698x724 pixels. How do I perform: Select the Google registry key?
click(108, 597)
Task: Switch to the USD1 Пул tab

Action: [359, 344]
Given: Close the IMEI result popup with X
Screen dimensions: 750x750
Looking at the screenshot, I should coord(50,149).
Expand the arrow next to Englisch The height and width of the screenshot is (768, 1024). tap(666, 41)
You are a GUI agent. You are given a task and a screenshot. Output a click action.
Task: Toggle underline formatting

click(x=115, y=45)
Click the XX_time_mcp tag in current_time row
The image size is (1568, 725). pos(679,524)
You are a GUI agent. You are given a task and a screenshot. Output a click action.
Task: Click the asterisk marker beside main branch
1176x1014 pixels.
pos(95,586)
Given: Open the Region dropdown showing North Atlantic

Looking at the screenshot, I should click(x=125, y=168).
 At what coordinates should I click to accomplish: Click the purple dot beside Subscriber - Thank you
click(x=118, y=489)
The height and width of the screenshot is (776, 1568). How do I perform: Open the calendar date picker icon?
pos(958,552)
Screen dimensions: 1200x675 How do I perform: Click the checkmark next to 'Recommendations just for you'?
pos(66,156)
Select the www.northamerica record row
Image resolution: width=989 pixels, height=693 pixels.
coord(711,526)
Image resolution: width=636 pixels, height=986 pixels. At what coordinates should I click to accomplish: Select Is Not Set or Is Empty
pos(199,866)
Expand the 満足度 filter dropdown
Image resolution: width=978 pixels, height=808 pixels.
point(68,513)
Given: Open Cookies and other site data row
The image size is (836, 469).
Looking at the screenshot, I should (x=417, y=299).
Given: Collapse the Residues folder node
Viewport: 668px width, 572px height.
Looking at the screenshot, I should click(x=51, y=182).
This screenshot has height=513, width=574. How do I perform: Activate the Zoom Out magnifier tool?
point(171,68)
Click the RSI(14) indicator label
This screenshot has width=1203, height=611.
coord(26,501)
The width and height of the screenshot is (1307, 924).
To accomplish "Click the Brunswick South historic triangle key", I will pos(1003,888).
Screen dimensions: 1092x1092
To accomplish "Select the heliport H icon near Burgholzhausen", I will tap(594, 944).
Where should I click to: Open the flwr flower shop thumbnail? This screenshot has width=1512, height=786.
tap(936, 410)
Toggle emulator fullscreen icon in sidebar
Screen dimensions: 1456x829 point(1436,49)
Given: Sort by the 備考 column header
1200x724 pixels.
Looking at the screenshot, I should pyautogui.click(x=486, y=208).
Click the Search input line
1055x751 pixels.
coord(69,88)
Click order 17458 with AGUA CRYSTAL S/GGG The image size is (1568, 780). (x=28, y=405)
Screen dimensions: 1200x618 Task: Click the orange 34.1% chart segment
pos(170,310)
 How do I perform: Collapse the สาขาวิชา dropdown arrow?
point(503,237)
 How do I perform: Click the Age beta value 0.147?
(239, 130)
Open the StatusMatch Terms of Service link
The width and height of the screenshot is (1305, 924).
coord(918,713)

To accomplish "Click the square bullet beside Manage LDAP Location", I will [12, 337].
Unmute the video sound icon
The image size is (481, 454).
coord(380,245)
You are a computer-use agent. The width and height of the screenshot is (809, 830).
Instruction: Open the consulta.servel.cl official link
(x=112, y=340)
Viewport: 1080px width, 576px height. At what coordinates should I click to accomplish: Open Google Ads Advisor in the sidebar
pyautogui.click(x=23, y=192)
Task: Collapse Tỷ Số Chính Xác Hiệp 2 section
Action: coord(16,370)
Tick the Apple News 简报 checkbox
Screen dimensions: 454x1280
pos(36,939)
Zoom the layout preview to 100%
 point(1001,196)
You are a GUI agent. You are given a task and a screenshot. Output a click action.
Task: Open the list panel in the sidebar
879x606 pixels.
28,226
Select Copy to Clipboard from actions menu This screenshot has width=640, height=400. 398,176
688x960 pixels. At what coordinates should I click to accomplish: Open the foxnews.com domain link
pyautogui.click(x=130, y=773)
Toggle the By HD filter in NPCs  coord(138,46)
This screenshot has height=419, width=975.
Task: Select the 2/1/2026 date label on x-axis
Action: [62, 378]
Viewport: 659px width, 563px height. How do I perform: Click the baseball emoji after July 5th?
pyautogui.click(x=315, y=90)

—————

What the task asks: Begin with the line holding "Viewport: 659px width, 563px" and end with the last line of the material. Write out those lines exactly, and only those.

Reply to the exercise:
Viewport: 659px width, 563px height. How do I perform: Click the baseball emoji after July 5th?
pyautogui.click(x=315, y=90)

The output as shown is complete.